• _THE RECORDS_:

----------

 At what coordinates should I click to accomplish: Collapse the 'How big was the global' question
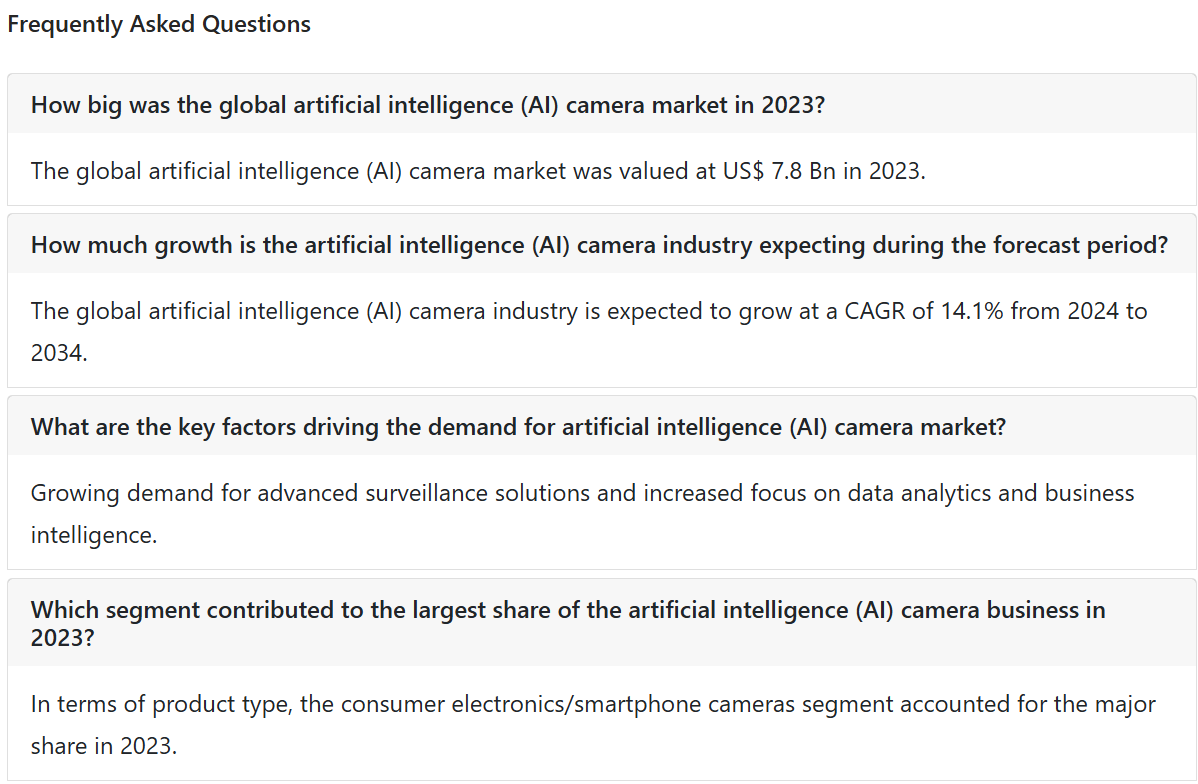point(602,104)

----------

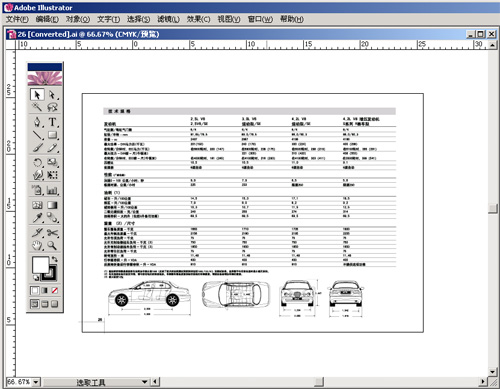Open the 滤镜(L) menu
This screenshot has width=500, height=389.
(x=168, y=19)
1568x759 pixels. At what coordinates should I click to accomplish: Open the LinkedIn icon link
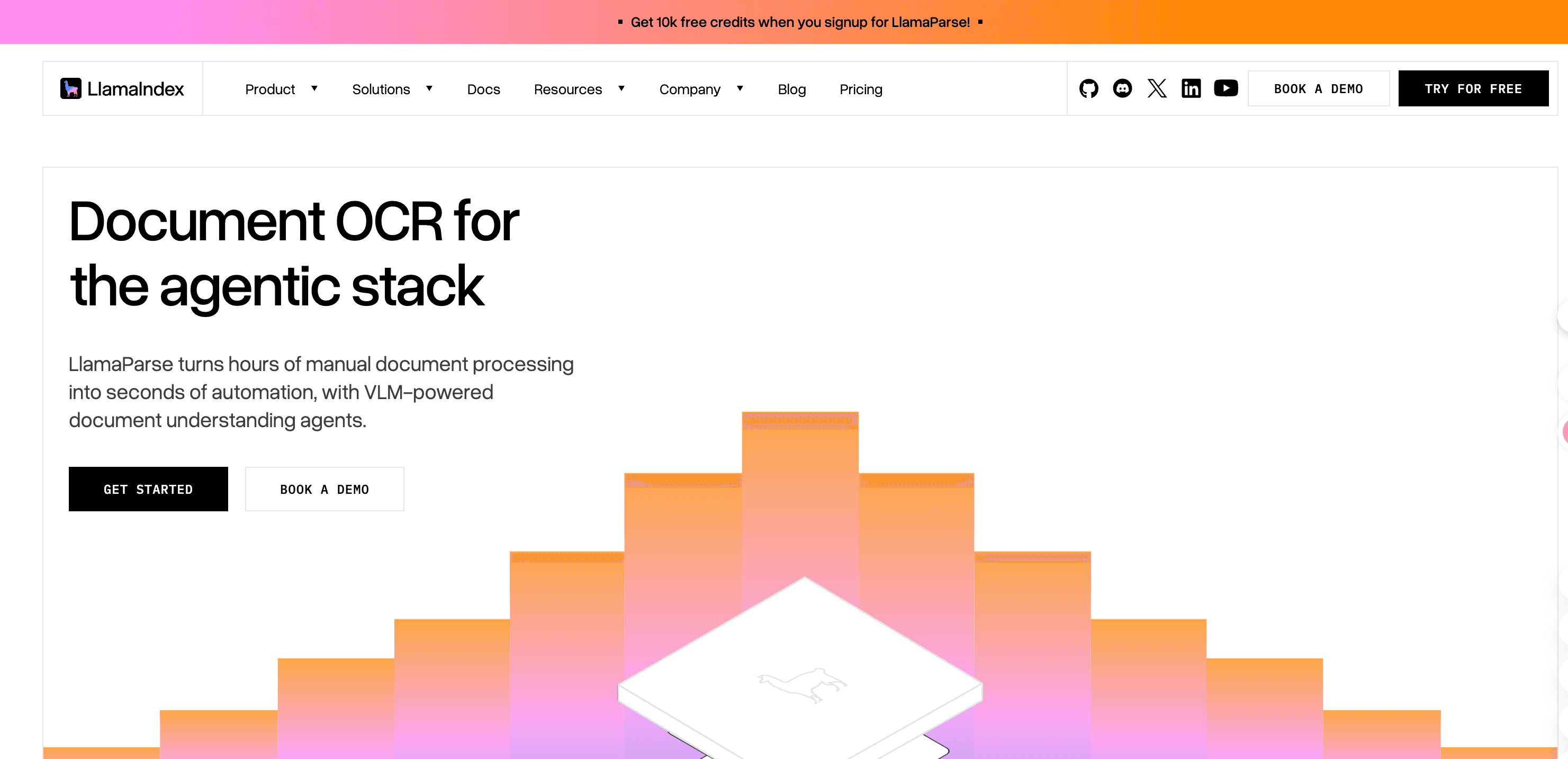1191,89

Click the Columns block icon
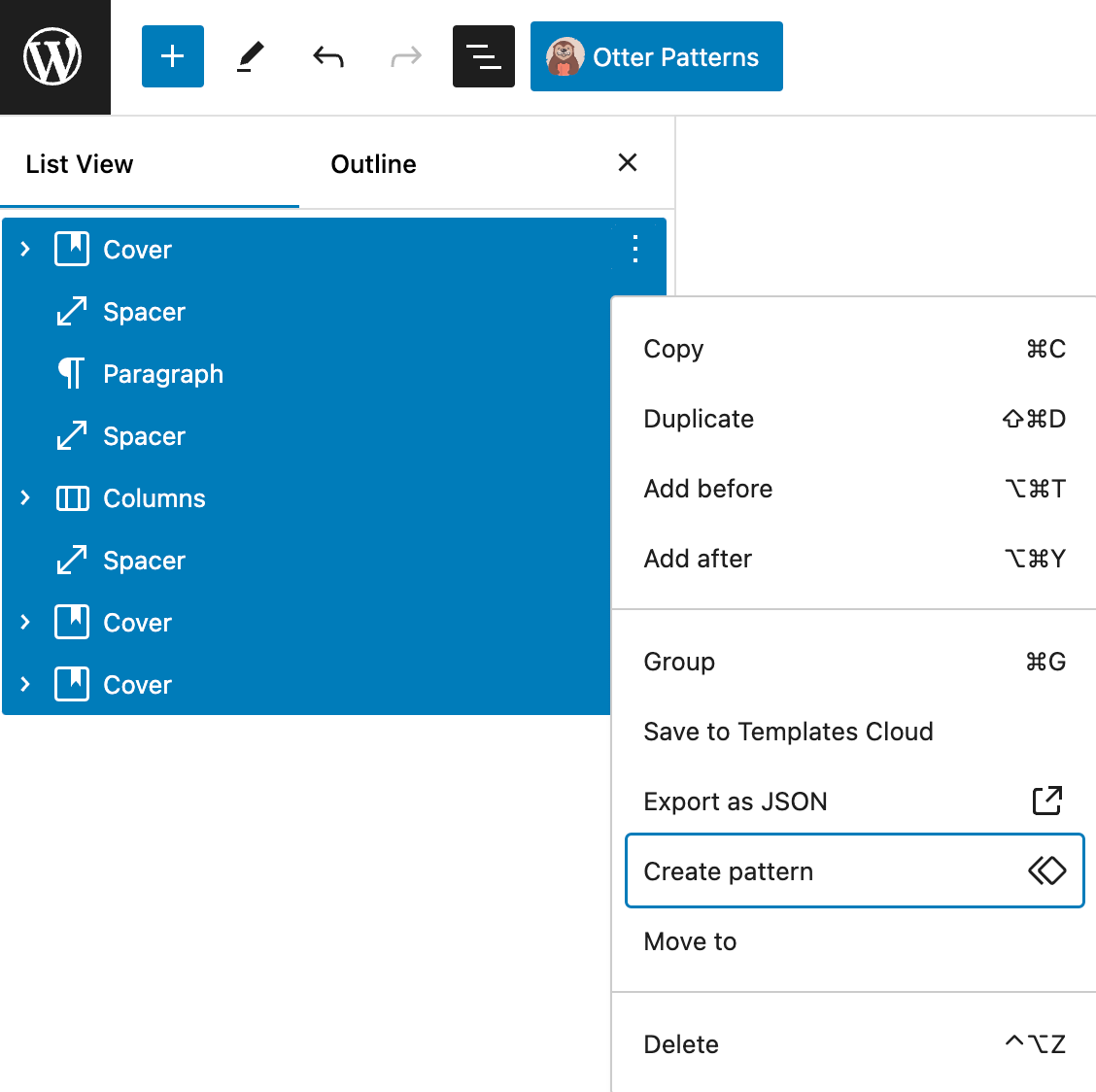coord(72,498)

----------

• _YOUR TASK_:
Copy everything from the line containing "At what coordinates should I click to accomplish: Collapse" down to the line containing "point(602,104)", changing "coordinates" to "location" and leaving all else as it stands. Omit the pictures.

• _PROBLEM SOLUTION_:
 At what location should I click to accomplish: Collapse the 'How big was the global' question
point(602,104)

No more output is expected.